[Stored items]

==================================================

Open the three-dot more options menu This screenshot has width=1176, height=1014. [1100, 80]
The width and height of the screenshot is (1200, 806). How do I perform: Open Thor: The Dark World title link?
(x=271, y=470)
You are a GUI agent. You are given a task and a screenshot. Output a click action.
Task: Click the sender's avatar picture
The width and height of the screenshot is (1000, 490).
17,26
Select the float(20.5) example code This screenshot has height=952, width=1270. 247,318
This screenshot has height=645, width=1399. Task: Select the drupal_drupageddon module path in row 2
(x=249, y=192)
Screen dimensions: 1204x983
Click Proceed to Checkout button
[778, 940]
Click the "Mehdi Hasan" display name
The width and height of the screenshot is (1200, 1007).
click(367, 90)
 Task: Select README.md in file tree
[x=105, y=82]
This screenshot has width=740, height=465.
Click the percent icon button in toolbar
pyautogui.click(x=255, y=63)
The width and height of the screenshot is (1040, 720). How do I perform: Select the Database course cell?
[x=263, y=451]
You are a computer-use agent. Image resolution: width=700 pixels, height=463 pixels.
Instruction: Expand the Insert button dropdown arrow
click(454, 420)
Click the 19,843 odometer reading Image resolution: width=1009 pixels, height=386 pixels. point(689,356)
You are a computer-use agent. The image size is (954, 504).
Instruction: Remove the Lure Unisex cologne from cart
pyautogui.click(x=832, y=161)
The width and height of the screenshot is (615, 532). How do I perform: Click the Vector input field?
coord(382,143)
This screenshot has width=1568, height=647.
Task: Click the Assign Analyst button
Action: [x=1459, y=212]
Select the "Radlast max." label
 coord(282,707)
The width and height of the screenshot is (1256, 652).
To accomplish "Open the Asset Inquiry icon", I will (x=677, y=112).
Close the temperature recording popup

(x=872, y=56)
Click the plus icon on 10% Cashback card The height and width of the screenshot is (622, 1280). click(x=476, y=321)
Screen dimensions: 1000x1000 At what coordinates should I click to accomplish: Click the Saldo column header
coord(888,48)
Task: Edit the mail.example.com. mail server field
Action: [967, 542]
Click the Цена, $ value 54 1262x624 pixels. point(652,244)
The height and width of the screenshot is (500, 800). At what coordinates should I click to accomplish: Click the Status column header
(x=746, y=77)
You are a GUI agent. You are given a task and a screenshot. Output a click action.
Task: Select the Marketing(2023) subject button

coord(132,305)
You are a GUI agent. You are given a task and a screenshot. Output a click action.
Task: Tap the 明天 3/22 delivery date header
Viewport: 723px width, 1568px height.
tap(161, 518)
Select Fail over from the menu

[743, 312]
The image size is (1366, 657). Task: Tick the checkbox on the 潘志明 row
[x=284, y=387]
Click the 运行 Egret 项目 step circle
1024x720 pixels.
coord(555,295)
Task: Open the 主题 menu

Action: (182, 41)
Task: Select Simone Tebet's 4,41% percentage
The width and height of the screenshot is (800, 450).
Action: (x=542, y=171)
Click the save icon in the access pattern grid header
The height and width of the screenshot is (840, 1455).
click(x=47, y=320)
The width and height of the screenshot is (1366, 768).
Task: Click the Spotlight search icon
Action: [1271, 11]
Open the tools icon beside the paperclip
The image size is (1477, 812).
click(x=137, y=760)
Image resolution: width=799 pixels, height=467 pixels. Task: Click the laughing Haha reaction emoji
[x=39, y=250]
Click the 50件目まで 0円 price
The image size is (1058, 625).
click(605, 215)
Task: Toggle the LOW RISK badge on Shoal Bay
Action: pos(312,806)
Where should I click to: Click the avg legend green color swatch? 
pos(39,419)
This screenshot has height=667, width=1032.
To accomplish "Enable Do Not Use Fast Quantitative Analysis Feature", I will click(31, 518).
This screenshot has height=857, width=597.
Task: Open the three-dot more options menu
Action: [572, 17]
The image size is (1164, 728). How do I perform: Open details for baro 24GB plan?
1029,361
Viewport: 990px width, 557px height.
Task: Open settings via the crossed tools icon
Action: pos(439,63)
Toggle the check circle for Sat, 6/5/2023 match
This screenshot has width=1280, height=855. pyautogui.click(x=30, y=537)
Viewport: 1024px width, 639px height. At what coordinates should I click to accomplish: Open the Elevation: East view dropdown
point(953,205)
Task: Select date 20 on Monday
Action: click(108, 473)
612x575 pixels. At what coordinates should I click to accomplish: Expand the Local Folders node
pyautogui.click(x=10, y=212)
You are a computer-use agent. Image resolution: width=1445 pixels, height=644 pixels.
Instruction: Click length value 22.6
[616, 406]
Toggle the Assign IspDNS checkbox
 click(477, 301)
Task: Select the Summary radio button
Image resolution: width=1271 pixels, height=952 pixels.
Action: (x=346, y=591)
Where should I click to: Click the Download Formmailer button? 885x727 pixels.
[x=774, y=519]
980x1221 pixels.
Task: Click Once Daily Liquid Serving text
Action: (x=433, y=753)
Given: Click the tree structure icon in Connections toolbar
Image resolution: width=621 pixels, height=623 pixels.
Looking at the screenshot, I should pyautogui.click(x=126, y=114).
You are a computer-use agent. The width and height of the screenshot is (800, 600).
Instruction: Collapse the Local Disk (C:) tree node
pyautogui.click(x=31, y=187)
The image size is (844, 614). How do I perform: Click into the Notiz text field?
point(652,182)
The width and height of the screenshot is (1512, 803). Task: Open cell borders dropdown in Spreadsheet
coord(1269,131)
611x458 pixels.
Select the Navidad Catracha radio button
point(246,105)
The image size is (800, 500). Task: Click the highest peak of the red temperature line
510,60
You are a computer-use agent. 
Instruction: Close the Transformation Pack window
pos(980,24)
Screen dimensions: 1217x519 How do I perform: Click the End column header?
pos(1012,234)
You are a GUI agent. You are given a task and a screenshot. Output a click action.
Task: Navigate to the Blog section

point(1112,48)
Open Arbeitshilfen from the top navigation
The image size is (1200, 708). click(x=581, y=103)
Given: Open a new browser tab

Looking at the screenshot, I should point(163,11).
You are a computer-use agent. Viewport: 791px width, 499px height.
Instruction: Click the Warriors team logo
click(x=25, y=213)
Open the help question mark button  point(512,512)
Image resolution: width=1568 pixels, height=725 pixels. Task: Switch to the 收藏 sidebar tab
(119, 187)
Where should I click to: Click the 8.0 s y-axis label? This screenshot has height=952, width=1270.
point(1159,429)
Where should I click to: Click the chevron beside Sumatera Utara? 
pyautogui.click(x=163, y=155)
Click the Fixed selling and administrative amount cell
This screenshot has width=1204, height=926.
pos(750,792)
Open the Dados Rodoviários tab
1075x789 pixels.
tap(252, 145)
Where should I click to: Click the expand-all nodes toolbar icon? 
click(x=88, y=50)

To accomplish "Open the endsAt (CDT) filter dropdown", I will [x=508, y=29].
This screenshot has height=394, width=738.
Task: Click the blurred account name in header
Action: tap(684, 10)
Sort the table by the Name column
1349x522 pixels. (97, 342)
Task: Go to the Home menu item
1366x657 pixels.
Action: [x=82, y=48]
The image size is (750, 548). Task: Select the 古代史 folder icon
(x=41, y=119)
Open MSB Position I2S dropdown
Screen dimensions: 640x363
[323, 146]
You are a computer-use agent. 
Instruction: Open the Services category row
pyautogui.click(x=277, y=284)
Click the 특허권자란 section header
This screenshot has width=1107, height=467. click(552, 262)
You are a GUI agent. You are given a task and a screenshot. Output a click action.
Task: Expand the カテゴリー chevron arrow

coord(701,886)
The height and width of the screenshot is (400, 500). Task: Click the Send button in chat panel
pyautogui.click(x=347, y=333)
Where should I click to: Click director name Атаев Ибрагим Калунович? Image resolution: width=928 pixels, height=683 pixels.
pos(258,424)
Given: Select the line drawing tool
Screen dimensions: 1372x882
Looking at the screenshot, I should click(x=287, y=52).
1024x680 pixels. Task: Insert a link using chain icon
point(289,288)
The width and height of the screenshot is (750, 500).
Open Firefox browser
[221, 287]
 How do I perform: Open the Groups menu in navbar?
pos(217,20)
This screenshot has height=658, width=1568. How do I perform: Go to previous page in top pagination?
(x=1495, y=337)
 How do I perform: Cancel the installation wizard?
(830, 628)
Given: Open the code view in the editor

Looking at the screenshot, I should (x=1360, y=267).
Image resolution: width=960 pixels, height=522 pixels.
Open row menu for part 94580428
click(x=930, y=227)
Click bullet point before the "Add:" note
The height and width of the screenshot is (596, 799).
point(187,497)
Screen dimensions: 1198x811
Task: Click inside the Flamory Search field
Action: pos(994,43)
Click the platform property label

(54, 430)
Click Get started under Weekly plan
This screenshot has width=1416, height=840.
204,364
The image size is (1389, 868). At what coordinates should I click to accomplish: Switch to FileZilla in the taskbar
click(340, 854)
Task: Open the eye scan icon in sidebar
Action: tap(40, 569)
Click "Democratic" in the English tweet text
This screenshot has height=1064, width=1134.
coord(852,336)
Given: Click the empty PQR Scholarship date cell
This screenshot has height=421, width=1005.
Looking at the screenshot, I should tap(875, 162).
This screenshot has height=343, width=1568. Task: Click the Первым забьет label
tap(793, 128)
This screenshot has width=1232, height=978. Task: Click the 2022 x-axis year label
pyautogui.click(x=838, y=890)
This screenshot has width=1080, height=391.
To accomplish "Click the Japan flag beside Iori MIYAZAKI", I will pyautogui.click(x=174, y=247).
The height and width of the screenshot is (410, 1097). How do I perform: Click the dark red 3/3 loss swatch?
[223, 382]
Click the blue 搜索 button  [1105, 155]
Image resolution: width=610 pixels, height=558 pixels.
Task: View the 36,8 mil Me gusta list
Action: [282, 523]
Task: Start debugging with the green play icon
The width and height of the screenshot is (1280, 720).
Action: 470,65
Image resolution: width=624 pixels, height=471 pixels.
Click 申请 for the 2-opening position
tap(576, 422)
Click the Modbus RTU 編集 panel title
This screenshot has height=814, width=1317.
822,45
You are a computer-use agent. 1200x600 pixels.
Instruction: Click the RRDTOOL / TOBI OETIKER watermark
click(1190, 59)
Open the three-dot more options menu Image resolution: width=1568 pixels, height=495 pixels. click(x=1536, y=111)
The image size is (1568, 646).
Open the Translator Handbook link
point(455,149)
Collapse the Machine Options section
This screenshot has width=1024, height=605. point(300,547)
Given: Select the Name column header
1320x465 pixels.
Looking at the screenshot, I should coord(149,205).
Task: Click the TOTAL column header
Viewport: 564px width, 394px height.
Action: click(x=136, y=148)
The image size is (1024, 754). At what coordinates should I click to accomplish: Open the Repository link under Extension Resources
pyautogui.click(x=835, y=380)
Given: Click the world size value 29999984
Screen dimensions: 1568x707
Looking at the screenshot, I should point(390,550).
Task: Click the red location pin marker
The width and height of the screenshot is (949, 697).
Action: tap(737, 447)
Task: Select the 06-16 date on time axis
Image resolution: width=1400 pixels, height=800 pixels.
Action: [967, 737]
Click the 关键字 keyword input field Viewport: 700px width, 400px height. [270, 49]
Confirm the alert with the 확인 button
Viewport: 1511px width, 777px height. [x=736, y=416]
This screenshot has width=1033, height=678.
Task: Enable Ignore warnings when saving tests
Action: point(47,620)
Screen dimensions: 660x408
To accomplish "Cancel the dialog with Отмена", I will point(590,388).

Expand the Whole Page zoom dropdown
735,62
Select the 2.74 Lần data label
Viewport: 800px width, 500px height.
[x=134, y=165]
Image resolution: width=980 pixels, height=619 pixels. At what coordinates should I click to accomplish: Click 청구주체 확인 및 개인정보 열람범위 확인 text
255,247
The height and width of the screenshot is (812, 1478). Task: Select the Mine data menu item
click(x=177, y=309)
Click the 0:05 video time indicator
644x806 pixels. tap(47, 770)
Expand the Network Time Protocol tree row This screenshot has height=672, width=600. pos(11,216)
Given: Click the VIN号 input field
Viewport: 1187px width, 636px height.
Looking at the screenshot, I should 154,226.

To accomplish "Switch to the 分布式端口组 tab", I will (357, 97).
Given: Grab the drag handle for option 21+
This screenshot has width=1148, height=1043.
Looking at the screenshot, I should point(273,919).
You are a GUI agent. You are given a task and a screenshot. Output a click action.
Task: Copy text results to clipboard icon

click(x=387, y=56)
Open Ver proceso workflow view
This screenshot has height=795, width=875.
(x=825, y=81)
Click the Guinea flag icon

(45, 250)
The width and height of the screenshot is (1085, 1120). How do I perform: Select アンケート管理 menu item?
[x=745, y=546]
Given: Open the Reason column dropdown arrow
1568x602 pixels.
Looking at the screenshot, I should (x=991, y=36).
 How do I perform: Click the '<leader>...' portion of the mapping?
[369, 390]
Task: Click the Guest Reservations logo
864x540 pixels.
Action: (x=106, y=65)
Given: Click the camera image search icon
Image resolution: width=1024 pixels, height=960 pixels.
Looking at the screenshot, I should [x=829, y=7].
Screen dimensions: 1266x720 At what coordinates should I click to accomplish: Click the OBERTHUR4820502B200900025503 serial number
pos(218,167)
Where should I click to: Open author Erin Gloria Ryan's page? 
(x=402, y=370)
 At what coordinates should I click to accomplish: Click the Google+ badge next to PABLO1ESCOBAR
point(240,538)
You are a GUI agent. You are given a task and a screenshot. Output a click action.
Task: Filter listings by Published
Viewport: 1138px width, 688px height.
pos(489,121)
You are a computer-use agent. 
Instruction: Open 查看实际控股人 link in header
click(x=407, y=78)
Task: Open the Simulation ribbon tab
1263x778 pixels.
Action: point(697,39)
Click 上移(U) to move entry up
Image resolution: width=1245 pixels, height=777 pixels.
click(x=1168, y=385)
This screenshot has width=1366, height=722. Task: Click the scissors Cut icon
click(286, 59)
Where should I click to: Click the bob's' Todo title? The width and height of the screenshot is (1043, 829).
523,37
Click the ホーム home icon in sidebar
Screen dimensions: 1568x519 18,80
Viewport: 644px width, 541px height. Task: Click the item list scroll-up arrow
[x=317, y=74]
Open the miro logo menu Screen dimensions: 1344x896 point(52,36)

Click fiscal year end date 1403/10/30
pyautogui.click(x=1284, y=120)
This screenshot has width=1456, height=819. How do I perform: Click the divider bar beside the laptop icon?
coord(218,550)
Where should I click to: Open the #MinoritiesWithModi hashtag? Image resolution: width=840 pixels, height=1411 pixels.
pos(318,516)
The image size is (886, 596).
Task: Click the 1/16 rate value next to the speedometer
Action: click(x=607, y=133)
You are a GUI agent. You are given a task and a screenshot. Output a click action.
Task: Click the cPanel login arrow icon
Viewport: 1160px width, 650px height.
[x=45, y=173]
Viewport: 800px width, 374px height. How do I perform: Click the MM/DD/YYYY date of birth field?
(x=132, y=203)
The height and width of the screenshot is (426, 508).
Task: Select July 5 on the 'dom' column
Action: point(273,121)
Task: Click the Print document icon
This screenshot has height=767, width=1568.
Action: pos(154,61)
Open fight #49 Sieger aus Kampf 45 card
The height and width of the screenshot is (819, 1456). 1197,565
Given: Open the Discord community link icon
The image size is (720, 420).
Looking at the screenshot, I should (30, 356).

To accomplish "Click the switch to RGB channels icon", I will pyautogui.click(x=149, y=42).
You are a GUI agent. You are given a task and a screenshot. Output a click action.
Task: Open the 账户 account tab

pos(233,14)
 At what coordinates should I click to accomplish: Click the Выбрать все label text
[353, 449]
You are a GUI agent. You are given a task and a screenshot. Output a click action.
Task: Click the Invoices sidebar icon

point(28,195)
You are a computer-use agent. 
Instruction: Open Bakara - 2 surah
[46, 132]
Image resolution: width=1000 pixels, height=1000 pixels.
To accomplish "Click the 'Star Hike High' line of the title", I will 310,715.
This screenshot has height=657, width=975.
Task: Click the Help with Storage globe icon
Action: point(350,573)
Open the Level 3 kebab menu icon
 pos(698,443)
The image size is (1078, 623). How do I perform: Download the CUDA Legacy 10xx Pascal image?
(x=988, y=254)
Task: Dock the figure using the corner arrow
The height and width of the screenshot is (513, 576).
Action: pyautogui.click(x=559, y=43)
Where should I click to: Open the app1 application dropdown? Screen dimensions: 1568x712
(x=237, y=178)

==================================================

*Problem statement*
Only the lines above from the one with "Image resolution: width=1271" through the one with "Open the help" should be duplicated, character for character.

*Written solution*
Image resolution: width=1271 pixels, height=952 pixels.
Action: (x=346, y=591)
Where should I click to: Click the Download Formmailer button? 885x727 pixels.
[x=774, y=519]
980x1221 pixels.
Task: Click Once Daily Liquid Serving text
Action: (x=433, y=753)
Given: Click the tree structure icon in Connections toolbar
Image resolution: width=621 pixels, height=623 pixels.
Looking at the screenshot, I should pyautogui.click(x=126, y=114).
You are a computer-use agent. The width and height of the screenshot is (800, 600).
Instruction: Collapse the Local Disk (C:) tree node
pyautogui.click(x=31, y=187)
The image size is (844, 614). How do I perform: Click into the Notiz text field?
point(652,182)
The width and height of the screenshot is (1512, 803). Task: Open cell borders dropdown in Spreadsheet
coord(1269,131)
611x458 pixels.
Select the Navidad Catracha radio button
point(246,105)
The image size is (800, 500). Task: Click the highest peak of the red temperature line
510,60
You are a computer-use agent. 
Instruction: Close the Transformation Pack window
pos(980,24)
Screen dimensions: 1217x519 How do I perform: Click the End column header?
pos(1012,234)
You are a GUI agent. You are given a task and a screenshot. Output a click action.
Task: Navigate to the Blog section

point(1112,48)
Open Arbeitshilfen from the top navigation
The image size is (1200, 708). click(x=581, y=103)
Given: Open a new browser tab

Looking at the screenshot, I should point(163,11).
You are a computer-use agent. Viewport: 791px width, 499px height.
Instruction: Click the Warriors team logo
click(x=25, y=213)
Open the help question mark button  point(512,512)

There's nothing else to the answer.